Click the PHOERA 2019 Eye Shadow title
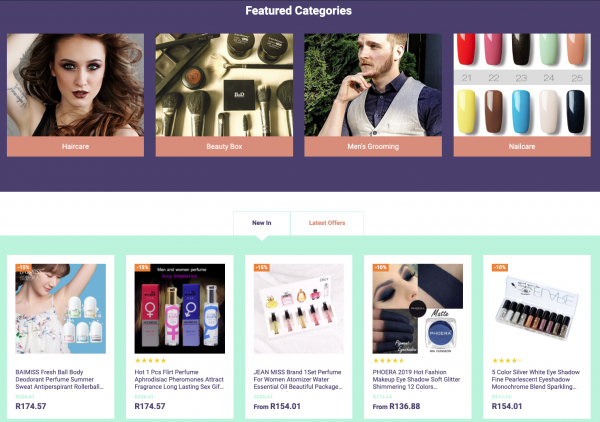600x422 pixels. 416,380
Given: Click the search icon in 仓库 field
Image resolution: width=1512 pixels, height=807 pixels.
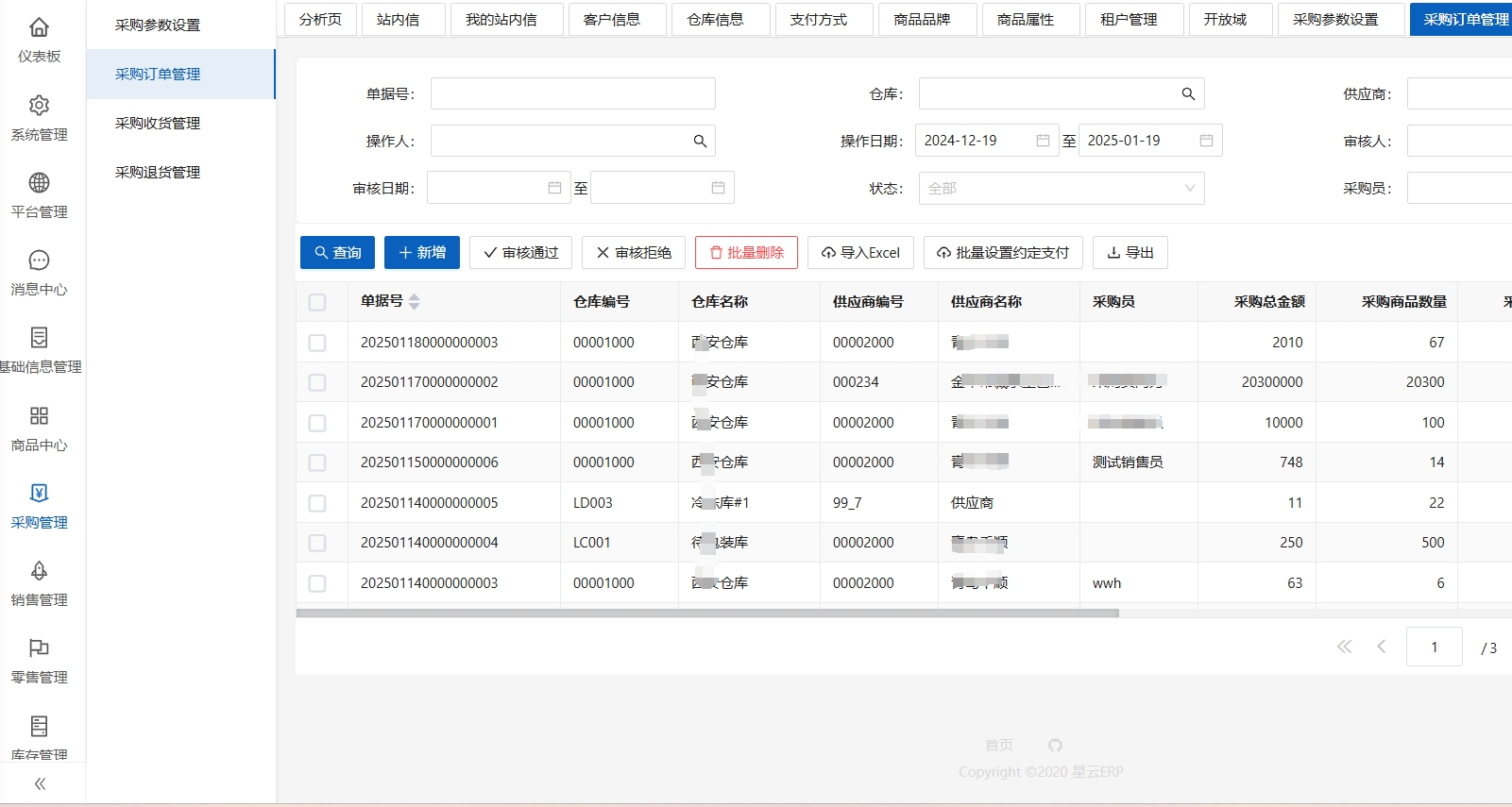Looking at the screenshot, I should click(1188, 94).
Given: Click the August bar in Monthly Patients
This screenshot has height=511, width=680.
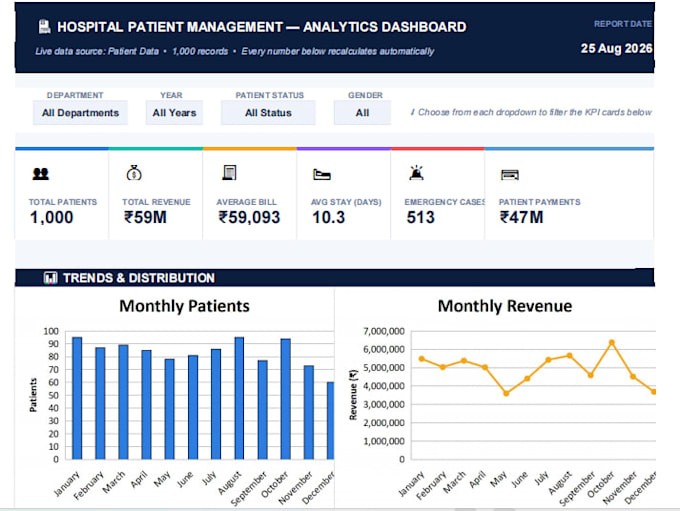Looking at the screenshot, I should point(239,398).
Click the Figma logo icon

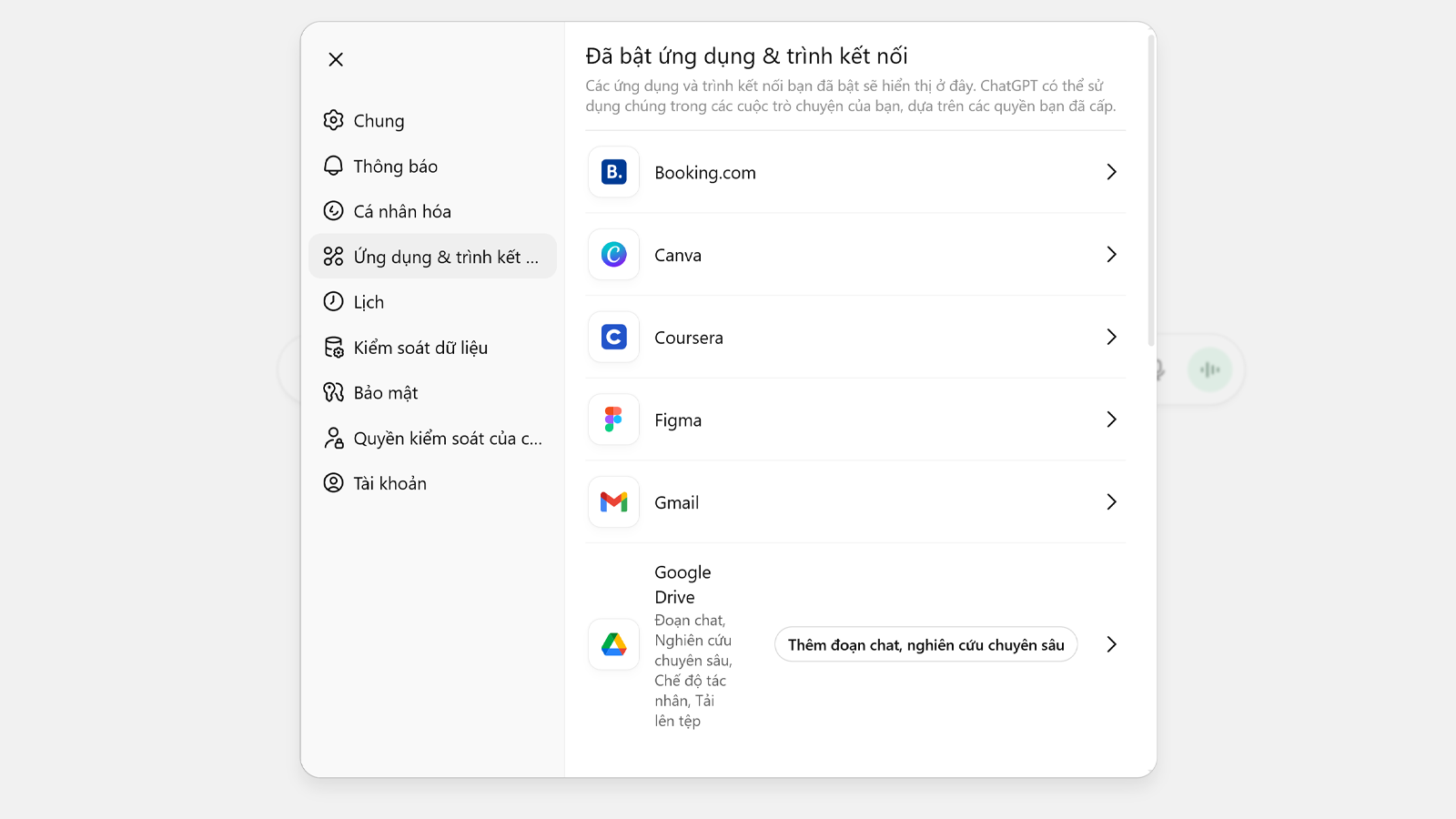tap(613, 420)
· · · · ·
Exercise prompt>
When you reproduce the data shown above, keep each line exact and omit every picture.

Response to this task>
Click the PHOERA 2019 Eye Shadow title
600x422 pixels. 416,380
Given: Click the search icon in 仓库 field
Image resolution: width=1512 pixels, height=807 pixels.
Looking at the screenshot, I should click(1188, 94).
Given: Click the August bar in Monthly Patients
This screenshot has height=511, width=680.
Looking at the screenshot, I should point(239,398).
Click the Figma logo icon

tap(613, 420)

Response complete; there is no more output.